Workshop on Physics-Informed Machine Learning in Control:
An Introduction, Opportunities and Challenges

In recent years, research at the intersection of machine learning and classical engineering domains has grown exponentially. Machine learning is increasingly being utilized to develop novel data-driven approaches for modeling and controlling dynamical systems, which were traditionally dominated by physics-based models and scientific computing solvers. Conversely, principles from engineering and scientific computing are transforming the machine learning landscape by introducing domain-aware methods, moving beyond purely black-box approaches, and incorporating more structure and prior knowledge into model architectures and loss functions.
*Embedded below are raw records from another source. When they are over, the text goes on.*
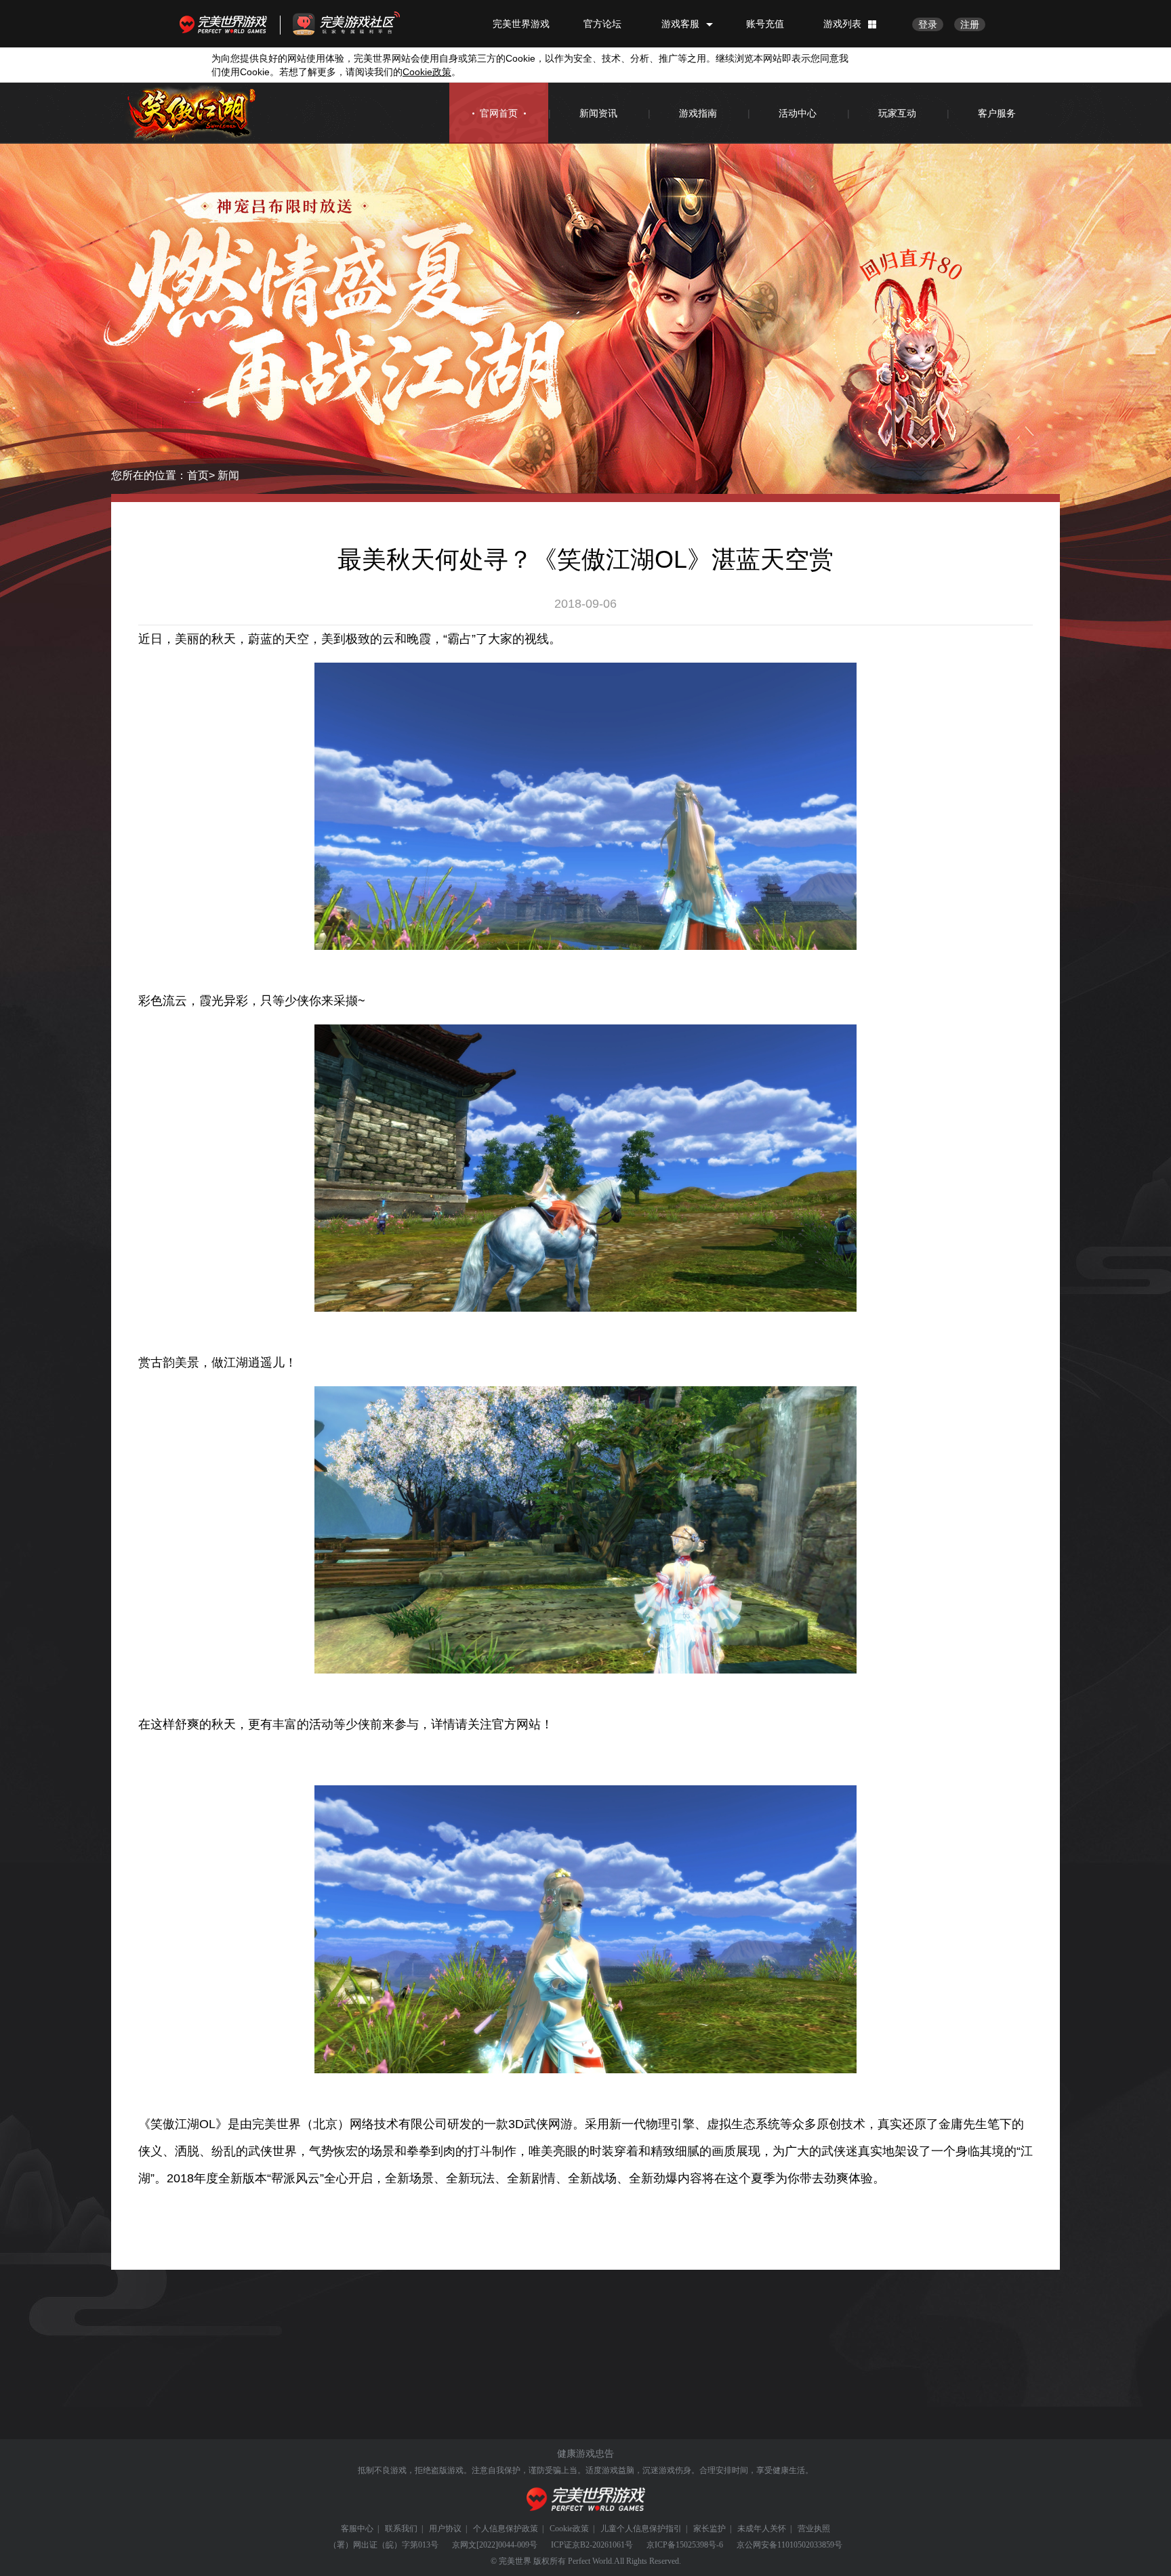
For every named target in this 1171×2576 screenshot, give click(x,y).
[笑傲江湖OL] (192, 113)
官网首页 (499, 113)
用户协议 (445, 2528)
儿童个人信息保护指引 (641, 2528)
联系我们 (401, 2528)
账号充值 (765, 23)
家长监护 (709, 2528)
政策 (427, 71)
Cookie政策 (569, 2528)
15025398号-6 (699, 2545)
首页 (198, 475)
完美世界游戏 (226, 23)
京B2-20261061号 (602, 2545)
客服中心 (357, 2528)
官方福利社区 (358, 23)
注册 (969, 24)
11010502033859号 (809, 2545)
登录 (927, 24)
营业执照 (814, 2528)
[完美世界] (586, 2499)
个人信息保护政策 (505, 2528)
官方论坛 (602, 23)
Physics-informed machine learning leverages knowledge of the physical world to guide the learning processes of machine learning algorithms. By explicitly integrating physical laws, domain expertise, and prior knowledge into the learning framework, physics-informed learning enables control systems to benefit from the flexibility and adaptability of machine learning while maintaining a strong foundation in understanding the underlying dynamics. This integration results in more efficient and trustworthy learning processes, ultimately leading to superior performance, robustness, and interpretability control applications.

This workshop aims to provide insight into the latest advances in physics-informed machine learning for modeling, control, and optimization, and to highlight open challenges and opportunities in the field. In the morning, experts with experience in physics-informed learning and optimization-based control will present new results, address challenges and opportunities for the control community, and discuss recent advances in physics-informed learning more broadly. In the later afternoon, a tutorial-style coding session will offer attendees hands-on experience with tools from the physics-informed learning ecosystem.

The workshop targets an audience from graduate level to experienced theoretical and practically oriented control engineers who aim to improve their knowledge in physics-informed machine learning for control and optimization.